Perhaps you're right, Les. Certainly, HP should fix things like that.
However, in all practical situations, that's a very small "bug". Especially, since you're aware of the bug, in a manual calculation, you can see you're about to hit the COS bug.
In a program, you could (if you really felt you needed to) program around it.
Maybe it's just me. I don't imagine people are taking cosines of angles that are nearly 90 degrees often enough where five digit precision is not enough.
Again, I wish HP had fixed this bug, but complex machines are often tough to have bug free. And, given that today HP has only a handful of people even in their calculator division compared to hundreds at earlier times (aka 15c heyday), it seems they do pretty good to me.
Just depends on what you mean by "unacceptably buggy". Are you using any version of Windows? Why? It has bugs that can crash the machine and give loss of data. :-)

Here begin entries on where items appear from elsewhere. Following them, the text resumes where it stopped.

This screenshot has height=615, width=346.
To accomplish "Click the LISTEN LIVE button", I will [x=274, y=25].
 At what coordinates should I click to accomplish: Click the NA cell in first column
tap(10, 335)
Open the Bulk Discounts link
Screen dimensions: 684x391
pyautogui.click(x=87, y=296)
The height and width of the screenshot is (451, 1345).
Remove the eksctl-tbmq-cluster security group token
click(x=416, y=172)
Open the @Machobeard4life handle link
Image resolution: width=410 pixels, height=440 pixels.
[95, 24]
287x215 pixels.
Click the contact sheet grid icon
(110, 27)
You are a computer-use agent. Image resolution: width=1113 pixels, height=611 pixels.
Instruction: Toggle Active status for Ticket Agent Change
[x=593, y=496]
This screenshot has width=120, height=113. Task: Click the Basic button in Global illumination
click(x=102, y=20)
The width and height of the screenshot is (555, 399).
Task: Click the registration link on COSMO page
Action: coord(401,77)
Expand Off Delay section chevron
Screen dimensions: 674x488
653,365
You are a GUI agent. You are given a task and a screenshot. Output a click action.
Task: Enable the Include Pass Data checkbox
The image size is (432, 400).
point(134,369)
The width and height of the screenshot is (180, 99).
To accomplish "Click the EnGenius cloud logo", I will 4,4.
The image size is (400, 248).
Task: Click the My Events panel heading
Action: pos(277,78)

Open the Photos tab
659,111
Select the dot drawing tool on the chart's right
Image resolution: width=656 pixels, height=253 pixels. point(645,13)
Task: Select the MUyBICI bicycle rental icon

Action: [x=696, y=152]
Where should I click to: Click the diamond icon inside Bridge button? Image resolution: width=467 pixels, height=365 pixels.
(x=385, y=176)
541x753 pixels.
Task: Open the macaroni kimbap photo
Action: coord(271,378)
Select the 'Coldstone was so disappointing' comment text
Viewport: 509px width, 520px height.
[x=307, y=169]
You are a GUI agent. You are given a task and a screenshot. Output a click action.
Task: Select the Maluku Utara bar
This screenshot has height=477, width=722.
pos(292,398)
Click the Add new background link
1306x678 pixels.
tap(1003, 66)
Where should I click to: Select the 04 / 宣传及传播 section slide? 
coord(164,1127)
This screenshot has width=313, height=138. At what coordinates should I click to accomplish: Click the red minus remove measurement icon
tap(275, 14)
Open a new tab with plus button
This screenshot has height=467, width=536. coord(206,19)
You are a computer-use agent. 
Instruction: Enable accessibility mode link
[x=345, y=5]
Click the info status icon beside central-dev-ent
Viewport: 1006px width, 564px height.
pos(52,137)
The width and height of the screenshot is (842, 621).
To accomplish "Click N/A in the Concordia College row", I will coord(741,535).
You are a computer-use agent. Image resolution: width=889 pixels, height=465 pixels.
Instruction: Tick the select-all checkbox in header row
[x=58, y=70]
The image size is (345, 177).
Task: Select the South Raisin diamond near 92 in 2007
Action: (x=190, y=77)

You mention that you carry the 11c with you (a favorite of mine). But it has at least one bug in it too, depending on the date of the unit.
From [url]http://www.finseth.com/hpdata/hp11c.html[/url]
"HP did acknowlege a bug in the 11C, but never released a ROM version
which corrected this (I don't know why this popped into my brain last
nite after lying dormant for several years).
If you are entering a number with a decimal point, and then use the
back-arrow key to erase any (and all) digits to the right of the
decimal point AND erase the decimal point, the magnitude of the
integer portion of the number will be incremented by 1 when the ENTER
key is pressed.
For example,
1 1 . <- ENTER
should put 11 in the X-register, but 12 is entered instead.
Another example,
2 . 3 4 CHS <- <- <- ENTER
will put -3 in the X-register instead of -2.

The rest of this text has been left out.